» Set exercise: Pick out every line in the data that contains the word "with" and copy each of those lines.

___ Provided entries

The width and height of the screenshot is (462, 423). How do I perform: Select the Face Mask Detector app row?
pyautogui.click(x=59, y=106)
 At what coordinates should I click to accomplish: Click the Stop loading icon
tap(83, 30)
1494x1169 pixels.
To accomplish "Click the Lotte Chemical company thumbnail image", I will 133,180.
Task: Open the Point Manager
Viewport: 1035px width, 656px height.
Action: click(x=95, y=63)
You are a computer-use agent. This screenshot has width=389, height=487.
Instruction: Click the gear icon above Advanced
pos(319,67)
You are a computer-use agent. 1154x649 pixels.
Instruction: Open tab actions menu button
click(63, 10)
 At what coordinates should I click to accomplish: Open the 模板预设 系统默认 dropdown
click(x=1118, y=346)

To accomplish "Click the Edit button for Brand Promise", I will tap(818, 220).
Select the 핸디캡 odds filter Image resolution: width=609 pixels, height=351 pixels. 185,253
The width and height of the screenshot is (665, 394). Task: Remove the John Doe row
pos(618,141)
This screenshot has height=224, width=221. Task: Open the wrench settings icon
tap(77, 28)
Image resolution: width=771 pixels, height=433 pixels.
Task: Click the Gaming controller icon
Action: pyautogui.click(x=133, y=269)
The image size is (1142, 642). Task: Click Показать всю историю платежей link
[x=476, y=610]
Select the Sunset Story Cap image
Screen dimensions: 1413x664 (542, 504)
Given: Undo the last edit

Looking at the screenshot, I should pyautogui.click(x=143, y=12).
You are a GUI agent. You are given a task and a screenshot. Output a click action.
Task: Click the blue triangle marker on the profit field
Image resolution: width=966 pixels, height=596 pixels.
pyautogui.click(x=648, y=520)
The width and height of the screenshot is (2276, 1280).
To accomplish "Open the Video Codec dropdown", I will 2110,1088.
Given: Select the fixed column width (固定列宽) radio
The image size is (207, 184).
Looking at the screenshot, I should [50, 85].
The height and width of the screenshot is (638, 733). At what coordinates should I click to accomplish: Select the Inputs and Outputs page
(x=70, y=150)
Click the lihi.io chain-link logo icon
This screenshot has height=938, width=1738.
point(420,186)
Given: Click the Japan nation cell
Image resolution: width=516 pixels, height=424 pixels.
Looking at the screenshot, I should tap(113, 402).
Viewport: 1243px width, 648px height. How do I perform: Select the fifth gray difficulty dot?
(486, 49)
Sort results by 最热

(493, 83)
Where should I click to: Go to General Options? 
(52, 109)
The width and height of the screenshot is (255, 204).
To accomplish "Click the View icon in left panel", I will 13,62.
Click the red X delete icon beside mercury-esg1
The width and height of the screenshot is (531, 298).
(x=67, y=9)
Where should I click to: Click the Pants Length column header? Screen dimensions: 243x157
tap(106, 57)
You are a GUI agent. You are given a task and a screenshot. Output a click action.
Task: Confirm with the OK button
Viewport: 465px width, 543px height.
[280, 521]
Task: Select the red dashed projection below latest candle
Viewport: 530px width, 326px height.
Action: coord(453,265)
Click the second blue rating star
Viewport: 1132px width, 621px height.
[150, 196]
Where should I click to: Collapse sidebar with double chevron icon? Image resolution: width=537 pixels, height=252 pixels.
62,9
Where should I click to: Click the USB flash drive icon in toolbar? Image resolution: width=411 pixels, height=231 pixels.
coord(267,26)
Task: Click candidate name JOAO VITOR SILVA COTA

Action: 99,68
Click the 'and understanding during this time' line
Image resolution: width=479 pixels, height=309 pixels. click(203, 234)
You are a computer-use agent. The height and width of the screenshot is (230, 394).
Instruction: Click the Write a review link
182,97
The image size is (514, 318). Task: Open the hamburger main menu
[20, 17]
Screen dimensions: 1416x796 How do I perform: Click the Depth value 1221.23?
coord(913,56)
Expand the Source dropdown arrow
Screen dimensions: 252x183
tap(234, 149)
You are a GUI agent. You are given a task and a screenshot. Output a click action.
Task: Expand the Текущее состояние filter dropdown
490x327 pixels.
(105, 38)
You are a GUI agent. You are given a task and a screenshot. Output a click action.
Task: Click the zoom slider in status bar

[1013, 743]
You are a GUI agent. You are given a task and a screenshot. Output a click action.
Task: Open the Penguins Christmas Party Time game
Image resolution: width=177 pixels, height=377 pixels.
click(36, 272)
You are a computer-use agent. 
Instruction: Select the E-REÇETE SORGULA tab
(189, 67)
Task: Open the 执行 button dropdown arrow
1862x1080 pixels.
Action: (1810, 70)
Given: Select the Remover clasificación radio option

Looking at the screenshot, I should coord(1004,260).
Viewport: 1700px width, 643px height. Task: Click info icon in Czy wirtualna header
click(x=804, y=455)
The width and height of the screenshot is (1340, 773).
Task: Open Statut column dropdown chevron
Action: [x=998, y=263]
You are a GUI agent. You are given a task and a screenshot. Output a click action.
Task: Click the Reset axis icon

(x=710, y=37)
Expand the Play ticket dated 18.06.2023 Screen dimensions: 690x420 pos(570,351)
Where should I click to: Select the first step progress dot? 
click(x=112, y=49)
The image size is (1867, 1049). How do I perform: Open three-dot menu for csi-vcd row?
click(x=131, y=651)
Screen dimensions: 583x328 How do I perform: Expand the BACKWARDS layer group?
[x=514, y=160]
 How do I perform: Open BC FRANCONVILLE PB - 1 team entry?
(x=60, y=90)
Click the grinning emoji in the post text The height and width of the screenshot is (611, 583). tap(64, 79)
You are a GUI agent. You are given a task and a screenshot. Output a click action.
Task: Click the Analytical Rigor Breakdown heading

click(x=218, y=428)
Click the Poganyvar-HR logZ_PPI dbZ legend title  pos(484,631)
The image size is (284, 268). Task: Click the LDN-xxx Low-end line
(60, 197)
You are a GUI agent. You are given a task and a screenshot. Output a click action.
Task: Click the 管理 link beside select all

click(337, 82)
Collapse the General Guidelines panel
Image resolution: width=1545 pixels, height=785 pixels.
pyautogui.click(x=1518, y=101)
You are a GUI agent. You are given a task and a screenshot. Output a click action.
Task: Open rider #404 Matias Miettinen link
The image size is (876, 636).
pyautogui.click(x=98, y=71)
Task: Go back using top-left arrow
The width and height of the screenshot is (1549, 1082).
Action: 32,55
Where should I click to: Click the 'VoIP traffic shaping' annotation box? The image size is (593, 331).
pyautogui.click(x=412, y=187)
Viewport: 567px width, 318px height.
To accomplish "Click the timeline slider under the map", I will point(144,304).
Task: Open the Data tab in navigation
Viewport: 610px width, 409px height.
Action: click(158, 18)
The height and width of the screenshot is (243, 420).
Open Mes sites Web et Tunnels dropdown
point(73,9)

______

» Result for this exercise:
Task: Confirm with the OK button
Where should I click to: Collapse sidebar with double chevron icon? Image resolution: width=537 pixels, height=252 pixels.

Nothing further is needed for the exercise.